Here we are sharing an article written by Dexter Dias and Charlotte Proudman published in The Guardian.
Every time the term “honour killing” is used, we view the murder of women through the eyes of their killers. By adding the word “honour” to killing, we use the language of those who justify this odious crime on the basis of “honourable” motives. We use the language of their excuses. We must stop doing this.
Linguistic labels matter. The term “honour killing” not only cedes too much power to the perpetrator, but is offensive to survivors and women. Instead, we need to see the crime through the eyes of those attacked, because these acts of gender violence attack something more than women’s bodies, something precarious and precious: the challenge by thousands of courageous young women around the world to oppressive patriarchy and stultifying social convention. In this sense, they are an attack on us all.
Take two recent examples. In May, 25-year-old Farzana Parveen was stoned to death by her family in the street outside the Lahore high court. Why? Because she married a man of her own choice. At the time of her death she was pregnant. That was an “honour killing”.
Also in Pakistan, 18-year-old Saba Maqsood was shot twice by her family, put in a sack and thrown in a canal. Why? Because she married the man she loved. That was an attempted “honour killing”. Following Parveen’s murder, the UN’s human rights commissioner Navi Pillay said, “I do not even wish to use the phrase ‘honour killing’: there is not the faintest vestige of honour in killing a woman in this way.”
These are not isolated incidents.
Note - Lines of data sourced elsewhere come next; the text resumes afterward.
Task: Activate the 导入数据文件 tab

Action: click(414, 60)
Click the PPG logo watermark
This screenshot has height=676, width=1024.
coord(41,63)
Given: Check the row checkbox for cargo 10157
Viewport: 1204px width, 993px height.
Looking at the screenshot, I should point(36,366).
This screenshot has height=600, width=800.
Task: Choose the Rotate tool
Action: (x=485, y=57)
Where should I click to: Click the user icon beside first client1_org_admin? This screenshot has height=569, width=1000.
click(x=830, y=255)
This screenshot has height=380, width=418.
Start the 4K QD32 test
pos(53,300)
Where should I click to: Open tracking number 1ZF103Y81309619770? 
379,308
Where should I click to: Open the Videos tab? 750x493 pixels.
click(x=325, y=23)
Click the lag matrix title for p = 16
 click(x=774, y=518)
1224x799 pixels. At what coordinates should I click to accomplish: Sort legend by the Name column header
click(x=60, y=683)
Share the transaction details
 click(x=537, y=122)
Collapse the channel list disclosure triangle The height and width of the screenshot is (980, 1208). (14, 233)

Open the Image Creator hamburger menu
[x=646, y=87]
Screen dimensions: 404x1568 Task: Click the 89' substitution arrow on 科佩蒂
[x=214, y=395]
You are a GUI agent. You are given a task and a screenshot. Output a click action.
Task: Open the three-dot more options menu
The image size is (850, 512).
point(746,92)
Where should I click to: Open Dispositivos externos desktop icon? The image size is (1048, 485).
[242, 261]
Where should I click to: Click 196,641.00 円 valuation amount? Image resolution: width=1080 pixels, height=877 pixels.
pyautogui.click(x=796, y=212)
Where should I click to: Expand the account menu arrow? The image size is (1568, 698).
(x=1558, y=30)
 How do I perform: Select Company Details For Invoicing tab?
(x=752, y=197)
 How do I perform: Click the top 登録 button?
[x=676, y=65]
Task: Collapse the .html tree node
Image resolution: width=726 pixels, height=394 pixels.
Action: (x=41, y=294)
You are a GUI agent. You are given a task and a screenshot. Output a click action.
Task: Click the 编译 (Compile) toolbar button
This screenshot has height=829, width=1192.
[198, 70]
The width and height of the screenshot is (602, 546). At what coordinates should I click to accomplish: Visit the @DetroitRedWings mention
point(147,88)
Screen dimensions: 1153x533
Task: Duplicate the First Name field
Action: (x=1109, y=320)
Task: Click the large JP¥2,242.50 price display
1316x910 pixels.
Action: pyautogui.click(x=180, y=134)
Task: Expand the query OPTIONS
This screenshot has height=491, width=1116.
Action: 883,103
In 2008, the UN population fund estimated that 5,000 women annually are killed in the name of “honour”. Subsequently the Council of Europe stated that situation had “worsened” in Europe and elsewhere in recent years.
Although coined by Dutch-Turkish academic Ane Nauta in 1978, it is widely recognised that adding the word “honour” to killing is problematic. Public bodies habitually use the term encased within supposedly sanitising inverted commas or preceded by the words “so-called”. Typical is the Association of Chief Police Officers, which while using the term immediately states that of course “there is no honour in the commission of murder in the name of so-called honour. In its 2009 report, the Council of Europe defined these crimes as those “justified, explained (or mitigated)” by the perpetrator to defend family honour. But it also acknowledged that the term should be treated with “scepticism”. Further, the UN states that the term risks “reinforcing discriminatory misperceptions that women embody the ‘honour’ of the male and the community”.
What grates is precisely how the crime is viewed through the lens of the offender. It is true that perpetrators invariably invoke their slighted “honour”. But there is a further common feature: this violence seeks to punish women for seeking to exercise independent choice, for defying not only the wishes of their families but social expectation – for daring to be free. That’s the heart of the matter, and that’s the right lens to view the problem through.
We believe the time is ripe to intensify the search for a new term. On other gender violence issues, we have in recent times changed our use of language. Originally female genital mutilation was called “female circumcision” in the UK (the criminalising statute was the Prohibition of Female Circumcision Act 1985). But the term “circumcision” did not adequately reflect society’s deprecation of this violent child abuse, and was subsequently altered. Indeed, in this and other crimes of sexual violence the term “victim” is heavily contested by survivors. As FGM activist Leyla Hussein states, “Language is powerful. It’s important we use it correctly. Being labelled a ‘victim’ in itself continues the violation.” Words matter.
So what term are we to use instead of “honour killing”? A number of suggestions have previously been advanced. The Canadian Council of Muslim Women suggests “femicide”. Perhaps “family femicide” adds the kinship collusion element of the crime. Kofi Annan, while he was UN secretary general, suggested “shame killings” . “Patriarchal killing” is another term that is occasionally used, among others.
We suggest that the new term should reflect the fact that women are being punished because they seek to be free and challenge patriarchy. The term we collectively settle on might not roll off the tongue like “honour killing”, but we need one that carries the moral condemnation we feel.
A term like “honour killing” clouds culpability. It cloaks acts of gender violence with one of highest human aspirations – honour. It risks falsely dignifying these deplorable acts with an undeserved varnish of higher motive.
In this struggle, words are indeed weapons. We need to find the right words – the right weapons – to fight this violation. “Honour killing” is not it. There is no honour in murder.